Effects of the administration to C57BL/6ha (Ah-responsive) mice of a low (10 mg/kg) and a high dose (150 mg/kg) of beta-naphthoflavone (BNF) on the hepatic microsome-mediated mutagenesis and metabolism of benzo[a]pyrene (BP) and aflatoxin B1 (AFB1) were studied. Hepatic microsome-mediated mutagenesis of benzo[a]pyrene was not enhanced by the low dose (10 mg/kg) but at the high dose (150 mg/kg) the mutagenic activation was enhanced several fold relative to control (corn oil-treated). Mutagenic activity of aflatoxin B1 was however depressed by both the low and the high doses of beta NF. These results are consistent with the effects of beta NF administration on hepatic microsome-mediated metabolism of BP to its phenolic products and on the metabolism of aflatoxin B1 to aflatoxin M1 catalyzed by aflatoxin B1-4-hydroxylase. Relative to control, pretreatment of the mice with 10 mg/kg beta NF did not induce aryl hydrocarbon hydroxylase activity (a measure of BP metabolism), however, the same pretreatment induced the metabolism of AFB1 to AFM1 by 2.7 to 4.7-fold.

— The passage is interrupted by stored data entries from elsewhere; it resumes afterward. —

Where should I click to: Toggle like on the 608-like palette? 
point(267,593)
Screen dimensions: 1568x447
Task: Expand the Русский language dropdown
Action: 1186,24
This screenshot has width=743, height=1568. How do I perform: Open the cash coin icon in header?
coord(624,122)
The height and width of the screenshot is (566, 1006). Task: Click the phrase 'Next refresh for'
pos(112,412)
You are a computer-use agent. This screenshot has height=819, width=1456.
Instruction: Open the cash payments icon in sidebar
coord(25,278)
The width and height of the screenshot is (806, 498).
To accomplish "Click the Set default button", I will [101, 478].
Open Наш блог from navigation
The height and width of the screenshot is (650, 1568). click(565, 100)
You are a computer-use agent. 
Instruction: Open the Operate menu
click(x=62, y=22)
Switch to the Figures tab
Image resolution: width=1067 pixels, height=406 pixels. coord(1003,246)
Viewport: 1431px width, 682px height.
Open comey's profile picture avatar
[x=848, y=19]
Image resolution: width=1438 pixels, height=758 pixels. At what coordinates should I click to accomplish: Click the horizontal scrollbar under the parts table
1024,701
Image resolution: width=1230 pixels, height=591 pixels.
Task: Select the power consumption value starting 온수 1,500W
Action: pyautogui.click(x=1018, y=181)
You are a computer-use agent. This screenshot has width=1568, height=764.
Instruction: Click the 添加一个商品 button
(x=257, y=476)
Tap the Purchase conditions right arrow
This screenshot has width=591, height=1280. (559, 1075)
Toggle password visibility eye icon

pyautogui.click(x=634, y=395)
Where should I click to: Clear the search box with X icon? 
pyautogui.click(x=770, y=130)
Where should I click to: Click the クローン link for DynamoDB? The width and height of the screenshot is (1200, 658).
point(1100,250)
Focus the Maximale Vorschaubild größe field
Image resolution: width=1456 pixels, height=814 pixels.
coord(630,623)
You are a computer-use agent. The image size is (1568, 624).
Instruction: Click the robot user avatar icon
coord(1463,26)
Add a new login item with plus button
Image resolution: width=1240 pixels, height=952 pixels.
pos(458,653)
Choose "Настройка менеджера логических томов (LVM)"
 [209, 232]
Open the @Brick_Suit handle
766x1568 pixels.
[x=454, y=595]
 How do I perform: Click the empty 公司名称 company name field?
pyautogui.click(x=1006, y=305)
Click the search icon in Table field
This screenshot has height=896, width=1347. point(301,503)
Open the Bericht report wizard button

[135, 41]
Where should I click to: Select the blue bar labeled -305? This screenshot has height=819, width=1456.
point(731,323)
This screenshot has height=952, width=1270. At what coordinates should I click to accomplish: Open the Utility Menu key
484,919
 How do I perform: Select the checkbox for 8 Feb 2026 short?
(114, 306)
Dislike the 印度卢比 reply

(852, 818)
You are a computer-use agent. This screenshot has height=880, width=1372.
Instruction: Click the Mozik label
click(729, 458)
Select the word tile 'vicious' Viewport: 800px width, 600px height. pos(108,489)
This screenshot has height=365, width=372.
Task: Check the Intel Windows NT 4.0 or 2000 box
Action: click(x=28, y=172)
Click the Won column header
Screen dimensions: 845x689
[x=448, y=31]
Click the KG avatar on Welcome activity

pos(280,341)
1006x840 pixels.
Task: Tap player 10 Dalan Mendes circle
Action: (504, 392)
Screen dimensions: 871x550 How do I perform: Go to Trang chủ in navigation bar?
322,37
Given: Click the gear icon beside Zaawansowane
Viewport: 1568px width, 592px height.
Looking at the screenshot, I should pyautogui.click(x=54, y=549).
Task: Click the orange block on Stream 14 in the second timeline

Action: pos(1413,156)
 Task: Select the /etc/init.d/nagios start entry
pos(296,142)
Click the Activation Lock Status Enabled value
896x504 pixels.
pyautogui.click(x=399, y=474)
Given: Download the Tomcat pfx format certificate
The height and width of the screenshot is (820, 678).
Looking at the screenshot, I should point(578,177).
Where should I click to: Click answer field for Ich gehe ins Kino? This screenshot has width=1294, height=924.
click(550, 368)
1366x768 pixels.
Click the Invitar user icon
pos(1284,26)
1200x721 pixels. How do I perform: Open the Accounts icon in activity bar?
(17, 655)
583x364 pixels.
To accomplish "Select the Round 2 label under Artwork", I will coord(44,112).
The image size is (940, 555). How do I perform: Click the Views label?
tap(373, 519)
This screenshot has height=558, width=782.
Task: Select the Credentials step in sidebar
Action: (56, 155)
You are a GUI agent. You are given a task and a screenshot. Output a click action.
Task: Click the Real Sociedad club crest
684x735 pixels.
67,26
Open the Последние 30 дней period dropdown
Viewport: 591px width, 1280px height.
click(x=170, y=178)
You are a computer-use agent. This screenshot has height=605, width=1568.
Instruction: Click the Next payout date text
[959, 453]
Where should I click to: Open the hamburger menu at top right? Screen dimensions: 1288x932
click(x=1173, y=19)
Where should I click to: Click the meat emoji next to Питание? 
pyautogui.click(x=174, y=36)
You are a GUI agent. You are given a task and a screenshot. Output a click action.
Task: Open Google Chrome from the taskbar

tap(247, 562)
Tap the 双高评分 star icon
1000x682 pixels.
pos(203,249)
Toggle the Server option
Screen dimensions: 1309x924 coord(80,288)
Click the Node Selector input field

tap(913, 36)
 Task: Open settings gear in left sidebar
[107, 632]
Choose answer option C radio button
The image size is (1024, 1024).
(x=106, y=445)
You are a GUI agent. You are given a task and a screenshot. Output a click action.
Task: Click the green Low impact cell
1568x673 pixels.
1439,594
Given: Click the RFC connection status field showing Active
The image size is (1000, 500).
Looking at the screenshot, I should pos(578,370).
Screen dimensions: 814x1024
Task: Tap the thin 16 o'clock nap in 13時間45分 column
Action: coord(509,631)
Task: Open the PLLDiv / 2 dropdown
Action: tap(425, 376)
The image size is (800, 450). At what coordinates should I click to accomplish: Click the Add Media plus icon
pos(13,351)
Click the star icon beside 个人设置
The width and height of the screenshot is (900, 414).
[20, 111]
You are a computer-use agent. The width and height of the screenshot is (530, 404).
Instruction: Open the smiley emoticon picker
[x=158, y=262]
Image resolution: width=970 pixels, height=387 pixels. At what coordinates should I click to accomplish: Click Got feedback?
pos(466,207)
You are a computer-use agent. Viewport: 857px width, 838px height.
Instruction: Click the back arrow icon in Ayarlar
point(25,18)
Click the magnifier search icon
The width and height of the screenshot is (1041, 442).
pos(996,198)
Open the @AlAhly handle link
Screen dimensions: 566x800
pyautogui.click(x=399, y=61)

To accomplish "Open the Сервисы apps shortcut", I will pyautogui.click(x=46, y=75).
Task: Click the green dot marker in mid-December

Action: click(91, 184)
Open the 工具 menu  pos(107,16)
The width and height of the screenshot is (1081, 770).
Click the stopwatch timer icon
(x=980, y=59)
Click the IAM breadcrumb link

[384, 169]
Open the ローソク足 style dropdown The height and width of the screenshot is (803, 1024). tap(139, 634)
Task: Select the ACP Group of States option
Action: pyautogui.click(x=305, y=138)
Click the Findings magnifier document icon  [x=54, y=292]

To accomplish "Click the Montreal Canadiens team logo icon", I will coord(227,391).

Microsomal preparations from 150 mg/kg beta NF-pretreated mice showed a 3-fold induction of aryl hydrocarbon hydroxylase activity and a 6.8-fold induction of AFB1-4-hydroxylase activity. These results suggest that two different enzyme systems are involved in the metabolism of BP and the metabolism of AFB1 to AFM1.